An exact transcription is needed, starting at the line containing "Open the Sat 10/31 day header" and running through the last line of the records, with every picture left out.

Start of GIVEN ENTRIES

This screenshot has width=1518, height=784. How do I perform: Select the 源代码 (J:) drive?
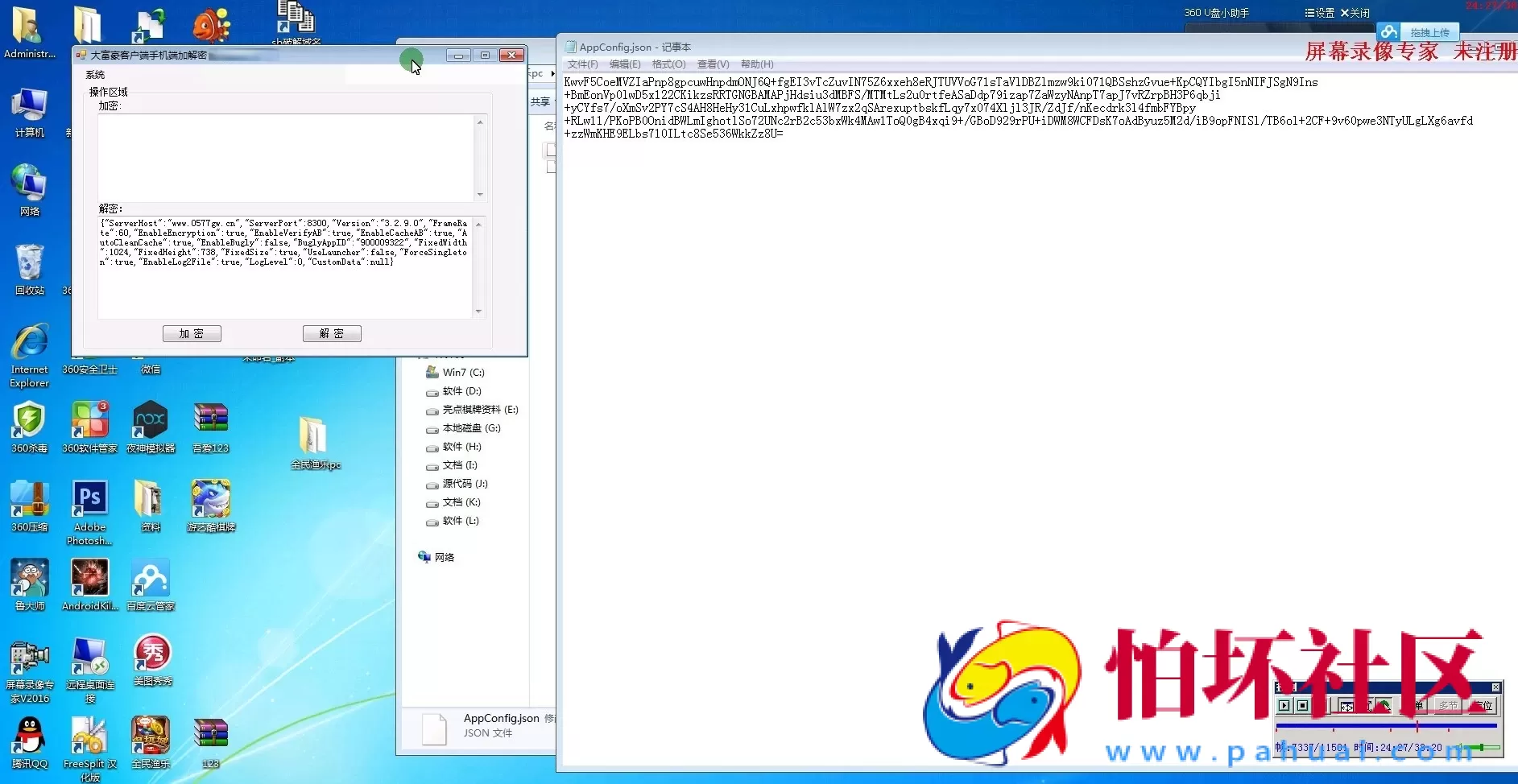coord(465,484)
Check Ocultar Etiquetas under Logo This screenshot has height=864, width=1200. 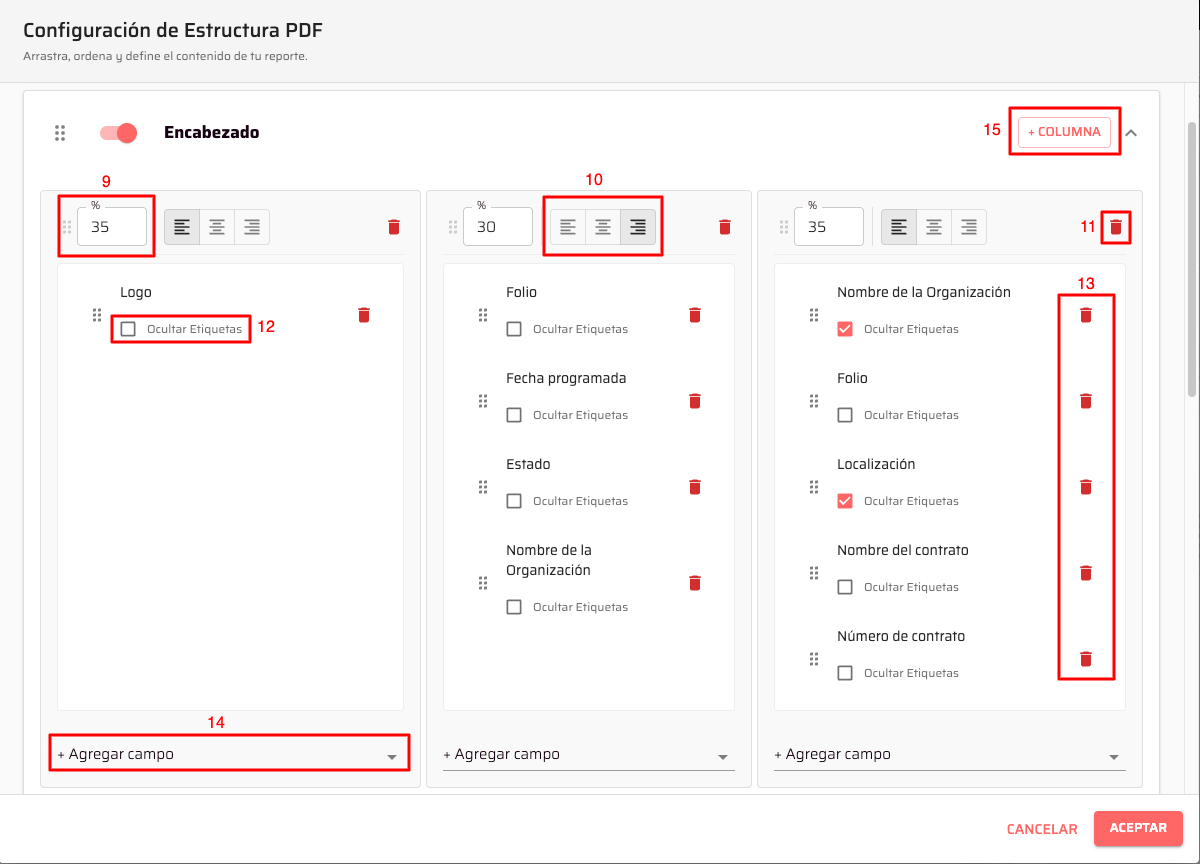click(128, 329)
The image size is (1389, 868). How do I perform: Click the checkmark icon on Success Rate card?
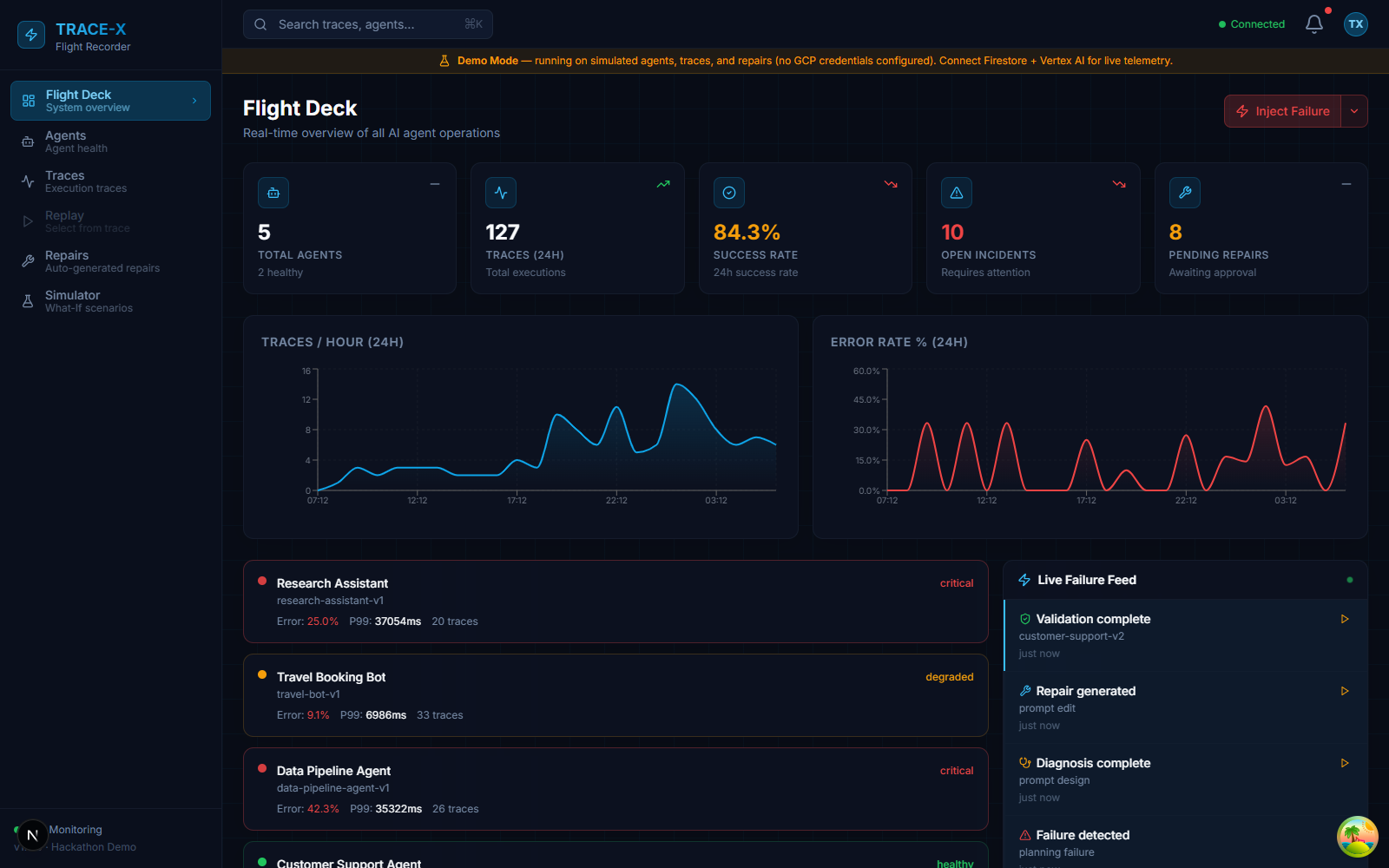(729, 193)
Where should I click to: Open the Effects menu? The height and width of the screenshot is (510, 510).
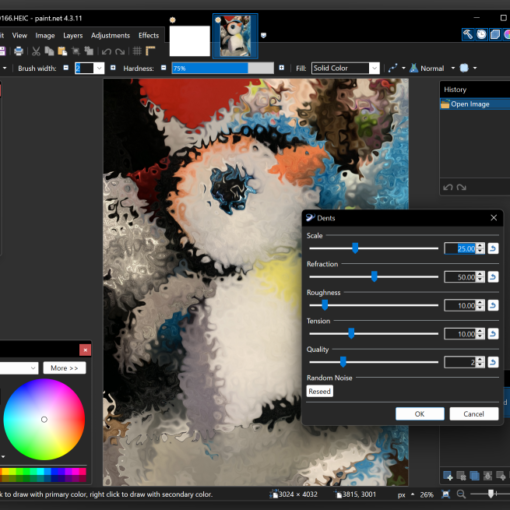click(x=149, y=35)
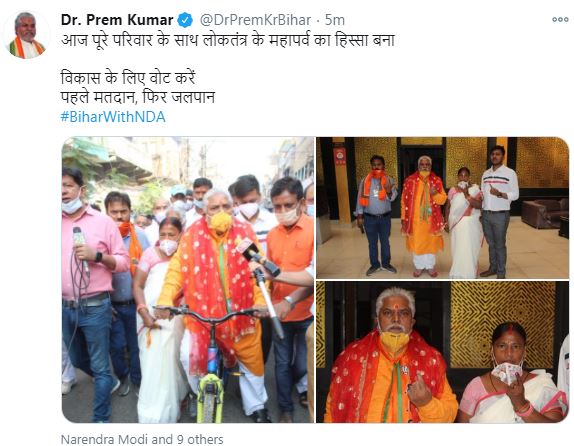Open the inked fingers close-up photo
Viewport: 574px width, 446px height.
pos(443,352)
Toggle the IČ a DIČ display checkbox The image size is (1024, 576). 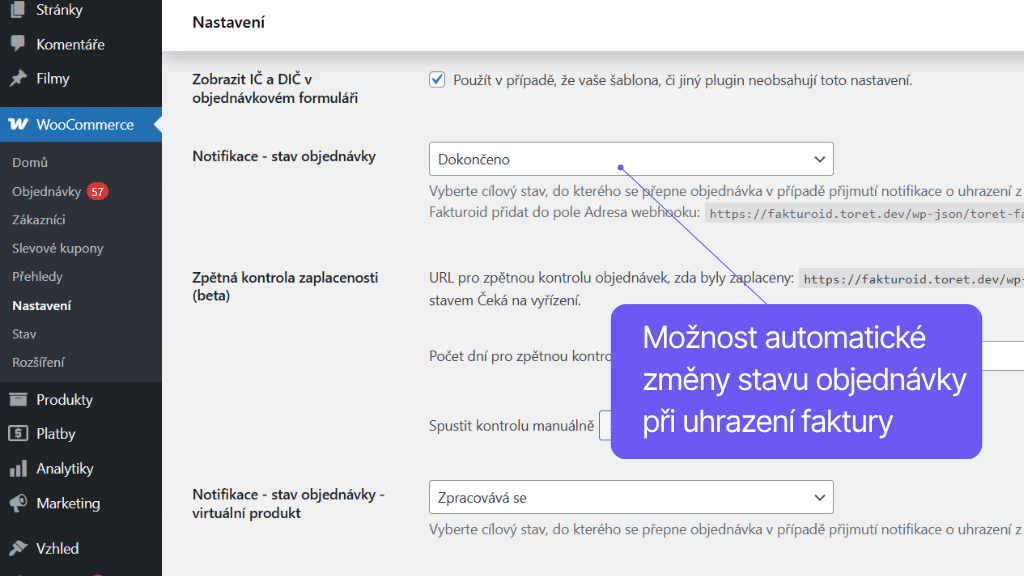tap(437, 80)
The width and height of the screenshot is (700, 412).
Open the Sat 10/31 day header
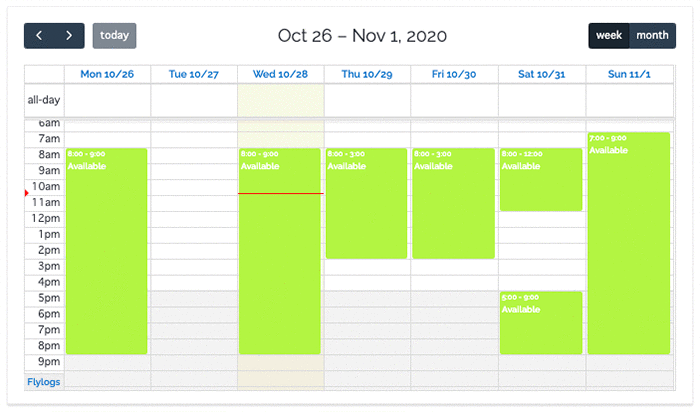click(542, 74)
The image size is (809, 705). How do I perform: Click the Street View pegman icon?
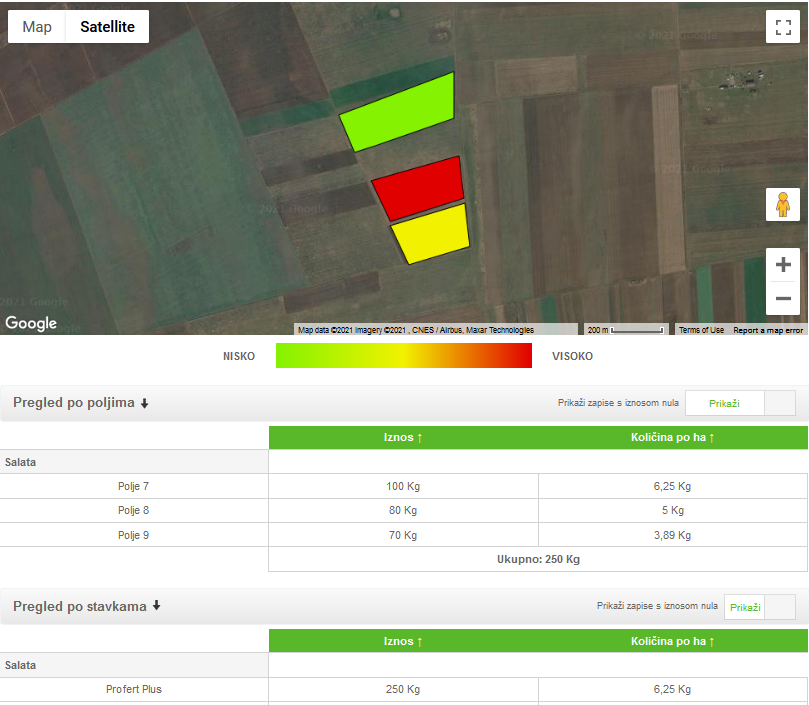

End of GIVEN ENTRIES

• [ANSWER]:
Open the Sat 10/31 day header
click(542, 74)
The image size is (809, 705). How do I perform: Click the Street View pegman icon?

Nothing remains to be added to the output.